Wednesday, August 12, 2009

Some (new to me) SQL 2008 quirks

Let's just say that I inherited a bunch of really optimistic (naive?) code on the half a dozen or so SQL 2000 servers at my company.

History Lesson:
The first problem was everything was connected via linked server. In some sort of hokey attempt at redundancy / disaster recovery / load balancing the 'design' of the databases was such that a container could be moved to a different server and a hand full (ok, there are dozens) of linked servers could be modified and bam the entire thing just works.


Um.. right. That makes lots of assumptions on the security side (do the SID's match, are there the proper logins etc) not to mention the fact that performance over a linked server leaves a lot to be desired.

So we underwent a process of cramming 6 (+) database servers down to 3. We have one reporting server, one OLTP server and then one misc server.
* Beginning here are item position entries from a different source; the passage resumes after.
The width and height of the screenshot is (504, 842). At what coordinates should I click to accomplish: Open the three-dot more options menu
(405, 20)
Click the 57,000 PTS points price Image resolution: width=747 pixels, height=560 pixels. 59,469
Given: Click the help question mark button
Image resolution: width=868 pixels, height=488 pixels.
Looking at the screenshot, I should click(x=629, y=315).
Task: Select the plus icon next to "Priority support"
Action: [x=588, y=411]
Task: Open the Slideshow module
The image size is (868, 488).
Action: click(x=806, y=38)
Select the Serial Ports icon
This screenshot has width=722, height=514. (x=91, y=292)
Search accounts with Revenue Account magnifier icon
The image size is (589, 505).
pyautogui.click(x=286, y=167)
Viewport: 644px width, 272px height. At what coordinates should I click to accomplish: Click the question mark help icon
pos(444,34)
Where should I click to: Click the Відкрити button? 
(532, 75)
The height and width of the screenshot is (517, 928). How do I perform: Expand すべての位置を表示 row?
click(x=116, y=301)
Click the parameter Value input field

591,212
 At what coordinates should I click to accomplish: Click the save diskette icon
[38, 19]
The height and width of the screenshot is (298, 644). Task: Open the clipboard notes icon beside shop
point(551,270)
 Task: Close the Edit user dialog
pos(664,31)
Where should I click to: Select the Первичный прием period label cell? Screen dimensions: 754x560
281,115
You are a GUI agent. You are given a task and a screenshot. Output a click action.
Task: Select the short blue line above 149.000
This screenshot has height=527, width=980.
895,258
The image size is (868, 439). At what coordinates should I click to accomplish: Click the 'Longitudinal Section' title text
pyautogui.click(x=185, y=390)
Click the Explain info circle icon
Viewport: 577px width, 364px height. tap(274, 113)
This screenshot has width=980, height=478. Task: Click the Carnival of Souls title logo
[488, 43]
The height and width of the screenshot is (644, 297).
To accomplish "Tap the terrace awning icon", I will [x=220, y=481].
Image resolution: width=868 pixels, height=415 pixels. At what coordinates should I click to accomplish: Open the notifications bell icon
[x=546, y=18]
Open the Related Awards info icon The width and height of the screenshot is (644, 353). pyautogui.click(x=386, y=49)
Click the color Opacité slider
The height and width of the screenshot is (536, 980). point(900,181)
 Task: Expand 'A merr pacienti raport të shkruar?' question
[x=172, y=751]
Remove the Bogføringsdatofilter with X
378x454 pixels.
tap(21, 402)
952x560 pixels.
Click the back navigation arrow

Well, ok, we have 3 misc servers but none of them are 'mission critical' so to speak.

Current Situation:
So when it is boiled down we have
1 OLTP server SQL 2008 Clustered
1 data warehouse server SQL 2000 (soon to be upgraded)
1 misc db server SQL 2008
1 SSRS Server SQL 2008

We consolidated all the OLTP stuff to the new OLTP server, then after we were satisfied it was good we underwent the clustering / SQL 2008 upgrade.

I gave the history lesson for a reason. Really I did.

If any system is going to work via linked servers over 6 different physical servers there must be a fairly small amount of data. AND if there is a small amount of data, well, then you can take liberties with how clean and efficient the code is (I mean, it isn't like SQL's Query Optimizer is going to work all that well over a linked server). Also, why index? I mean a few are good but no need to actually figure it out.

So that is the coding mentality of the majority of the code in most of our databases. Just get it done, as long as it runs.

Turns out SQL Server 2008 doesn't take kindly to poorly indexed tables and crappy TSQL code.

Chances are, if you wrote your own Stored Procs, designed your own databases, and have been charged with keeping it all up, your stuff is good... and upgrading to SQL 2008 is no big deal.

Boy oh boy, we have stumbled upon problem after problem. I have had to put my performance tuning hat on and dig into code that is so old and moldy that there are cob webs on top of cobwebs and carcass' of spiders a foot deep.

So observation 1: Stick to the basics
We had several instances of code operating on far too many records needlessly. Remember the where clause, it is your friend. Why update 28 Million rows when you can mess with 500,000?

Observation 2: The index suggestions in 2008 are OK, but not perfect
I really love the new (to me) feature of the execution plan suggesting indexes. Way cool. However, like all tools don't trust the output implicitly. Look at what it wants to do. Sometimes you have to force an index hint rather than build the index the server wants..... because a perfectly good index already exists.

Observation 3: Cursors still suck.
That goes without saying.... SQL is a set based language, code like it.

Observation 4: Index maint is even more important.
I had a pretty good defrag/reindex stored proc that I had for SQL 2000. It only touched indexes that it needed to based upon fragmentation, and didn't fill the logs (SQL's Maint plan did.. go fig)
So prior to the upgrade I tightened down on how much fragmentation I allowed. Down to 'round 1%... why? Because SQL 2000 was a bit over-optimistic on how clean the indexes are.

I downloaded and tweaked a good defrag script for 2008 (why re-invent the wheel?) and it runs great... however sometimes, when in the course of performance tuning, you run into indexes with low fragmentation that still perform like crap. Rebuild that sucker. It makes a big difference. Trust me.

Observation 5: Update statistics manually right after an upgrade
I figured the auto-update-stats would do the trick. It did... kinda.... Some of my most nagging and tough to git rid of problems disappeared when I updated stats.

AFTER I fixed the indexing and stats MOST of the code ran much faster. Some code had to be optimized because, well, it just wasn't well written... and as I said SQL 2008 isn't tolerant of crappy code.